### 原文摘录
+++++

Posted 2020-01-31Updated 2020-10-25Python / Web FrameWork

WSGI

前言

开个新坑，Django 源码学习以及深入理解 Django Web 框架
首先从 WSGI 开始，本篇和 Django 看似无联系，确实很重要的一个部分
Django 的自带服务器是基于 Python 的 wsgiref 模块实现的，所以我们在测试期间往往不需要部署 nginx 之类的，那么想要理解这里，就要从 PEP 对于WSGI规范的定义开始

WSGI

全名 Python Web Server Gateway Interface

理由和目标

Python currently boasts a wide variety of web application frameworks, such as Zope, Quixote, Webware, SkunkWeb, PSO, and Twisted Web – to name just a few. This wide variety of choices can be a problem for new Python users, because generally speaking, their choice of web framework will limit their choice of usable web servers, and vice versa.

By contrast, although Java has just as many web application frameworks available, Java’s “servlet” API makes it possible for applications written with any Java web application framework to run in any web server that supports the servlet API.

+++++

### 任务要求
把这篇 WSGI 笔记从“开个新坑，Django 源码学习以及深入理解 Django”开始、到“and vice versa.”结束的部分重写一遍，并将其中的“Django”一律更新为“Flask”。 后附的各行内容用不上。

### 所给数据
+++++

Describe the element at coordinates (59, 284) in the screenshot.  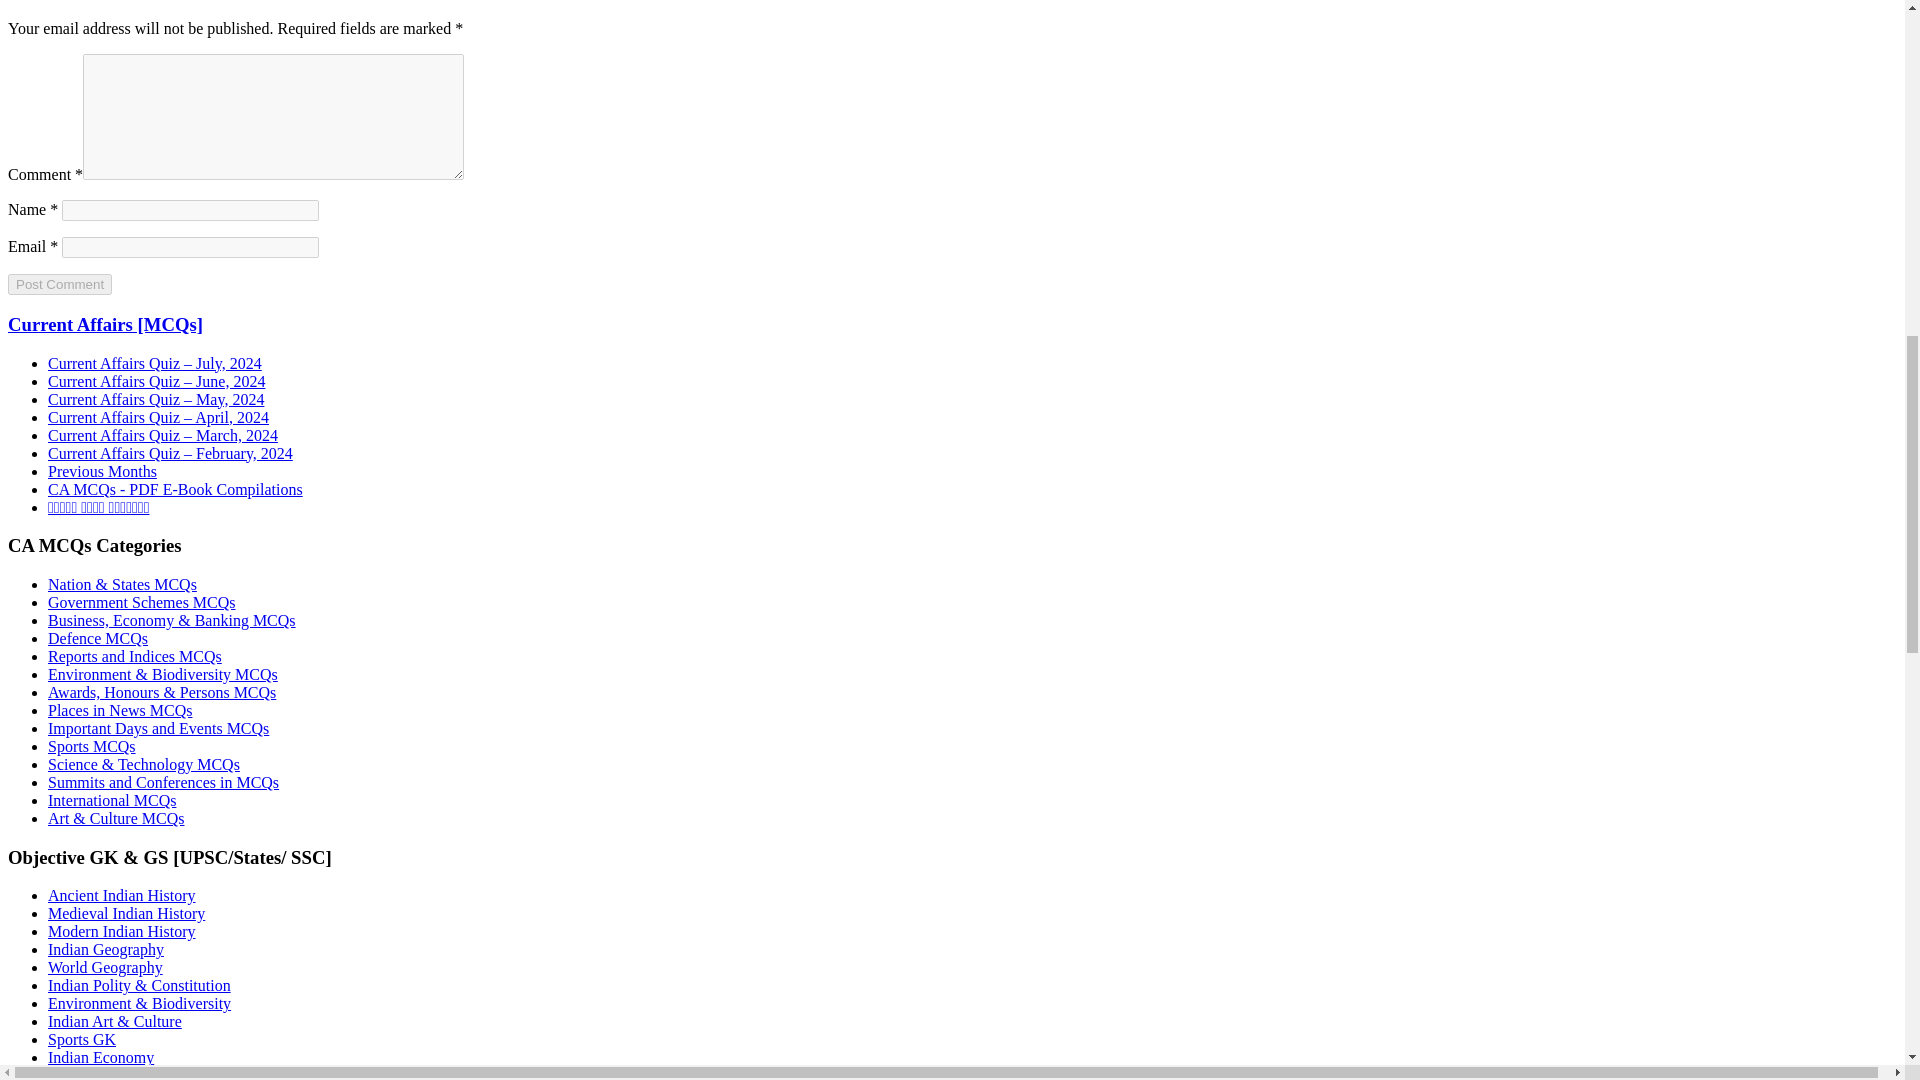
I see `Post Comment` at that location.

+++++

### 本题答案
开个新坑，Flask 源码学习以及深入理解 Flask Web 框架
首先从 WSGI 开始，本篇和 Flask 看似无联系，确实很重要的一个部分
Flask 的自带服务器是基于 Python 的 wsgiref 模块实现的，所以我们在测试期间往往不需要部署 nginx 之类的，那么想要理解这里，就要从 PEP 对于WSGI规范的定义开始

WSGI

全名 Python Web Server Gateway Interface

理由和目标

Python currently boasts a wide variety of web application frameworks, such as Zope, Quixote, Webware, SkunkWeb, PSO, and Twisted Web – to name just a few. This wide variety of choices can be a problem for new Python users, because generally speaking, their choice of web framework will limit their choice of usable web servers, and vice versa.